The concern is that people intentionally sacrifice usefulness for consistency e.g replacing assert_greater_than(x, 200) with assert_true(x > 200) because the latter produces a message that's independent of the value of x whereas the former embeds useful — but possibly variable — data into the message.

This is more of a concern when the failure message looks like an official part of the wpt API vs when it's clearly only part of vendor embeddings.

Our automation tool will not make change to the test. It will simply mark the test as flaky. Will developers favor assert_true over assert_greater_than? I think it is up to developer's decision. But as I said we are already using baselines in chromium, so it might be that developers are already using that technology to deflake a test. But as expected-fail-message is optional, we now give them a second option by continue to use assert_greater_than without the expected-fail-message in the ini file. If the developers think the error message is not interesting, they should simply not using expected-fail-message, instead of make a change to the test?

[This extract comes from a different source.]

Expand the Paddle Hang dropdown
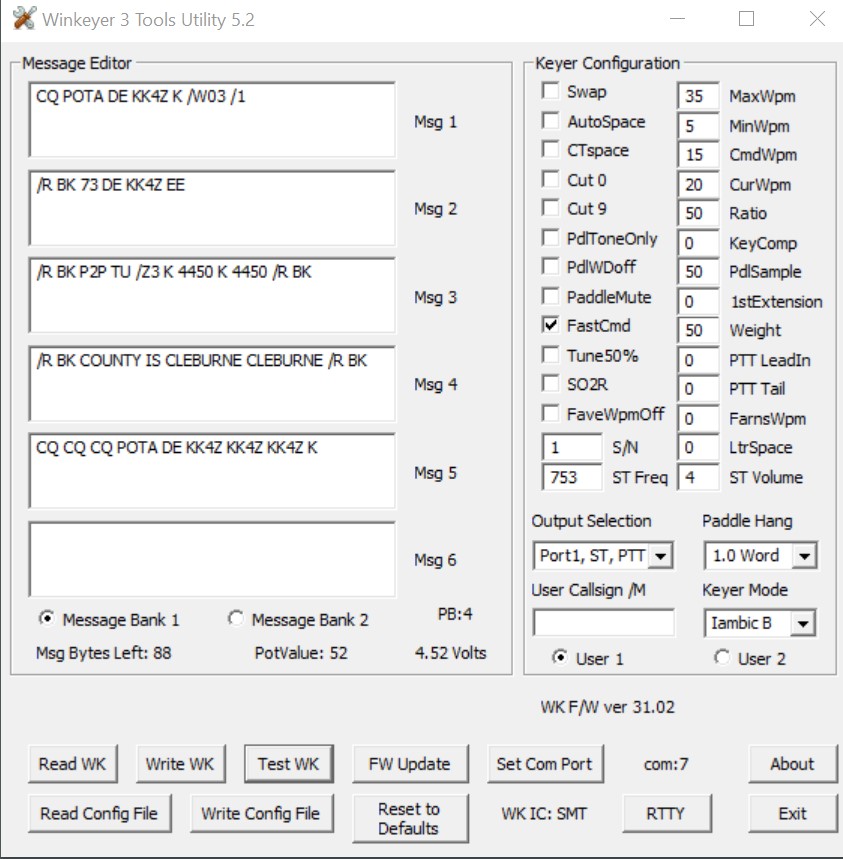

The intention of expected-fail-message is to have a way to assert behavior. In that sense assert_greater_than has more information and would be prefered if they want to use expected-fail-message? This matches with the case I mentioned in bug/42034

mfreed7 commented 9 months ago

I am somewhat concerned that this puts additional constraints on test authors. For example how does this work with a message like expected 250 got 312 where the latter can vary? Does the existing baseline setup allow some kind of wildcards? But once we have wildcards we can't auto-update the metadata (or at least can only update to literals, which seems insufficient).

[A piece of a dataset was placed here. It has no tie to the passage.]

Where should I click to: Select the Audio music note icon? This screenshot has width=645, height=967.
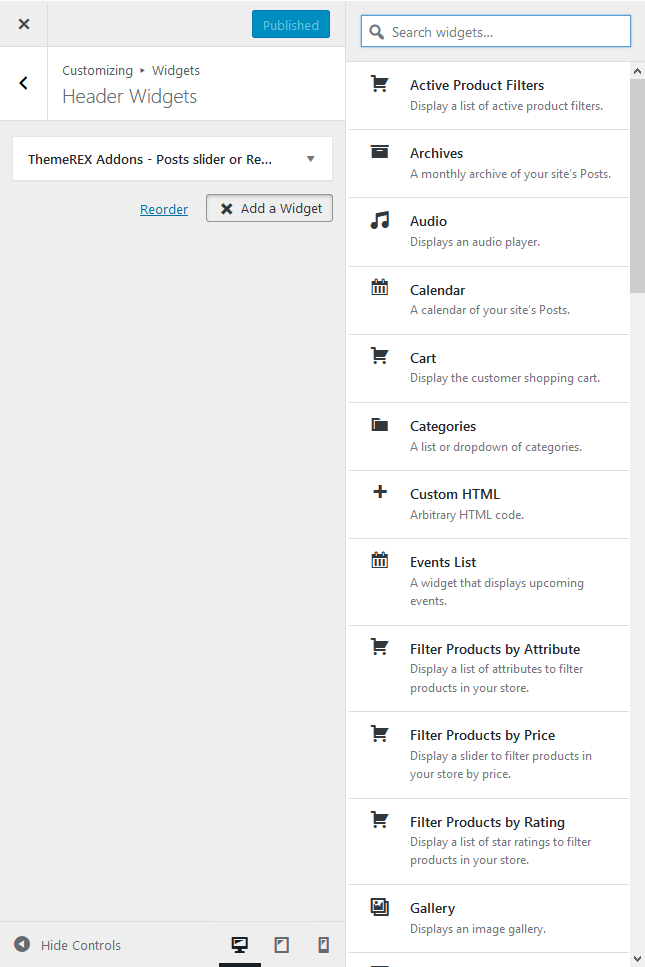pyautogui.click(x=379, y=220)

This is precisely the thing we'd like to be able to test for. If the test "usually" says expected 250 got 312 but as the result of some code change starts saying expected 250 got 313 then we'd like to catch that and triage it appropriately. I don't think it places additional constraints on test authors - they should keep doing this! It's helpful. Note that in both cases this will still be a failure, just a failure change that can be detected.

mfreed7 commented 9 months ago

Anyway, my point of view is that this is broadly up to you in the sense that if Chromium want this feature as proposed then it's fine to go ahead and implement it. My only concern is that it shouldn't later be used as a reason to make test failure messages less useful / more consistent (e.g. by removing variable data from the output). If you do find yourselves wanting that you should instead figure out a way to relax these conditions (e.g. having a way to not update the annotations for tests where the output is not consistent, or a way to specify regex to match for the expected output.

Totally agree with this - adding this capability shouldn't be used as a reason to change test output text.

jgraham commented 9 months ago

If the test "usually" says expected 250 got 312 but as the result of some code change starts saying expected 250 got 313 then we'd like to catch that and triage it appropriately.

The cases I was thinking of are things like timing tests where the output is inherently unstable (e.g. if some timing property is supposed to be 0 but due to a bug you set it to some actual time interval, the actual interval is going to be highly dependent on the specific environmental conditions and so vary from run to run). With e.g. layout tests it seems likely that things are more stable, but even for fuzzy annotations we allow a range of values.

As I've said, I'm not confident that this doesn't create pressure to elide such information from tests if the implementation is both doing the failure message comparison, and happens to fail the test at the point of creation. But if you're already doing this anyway, and are going to continue to do so, it doesn't seem obviously worse for it to be in wptrunner itself.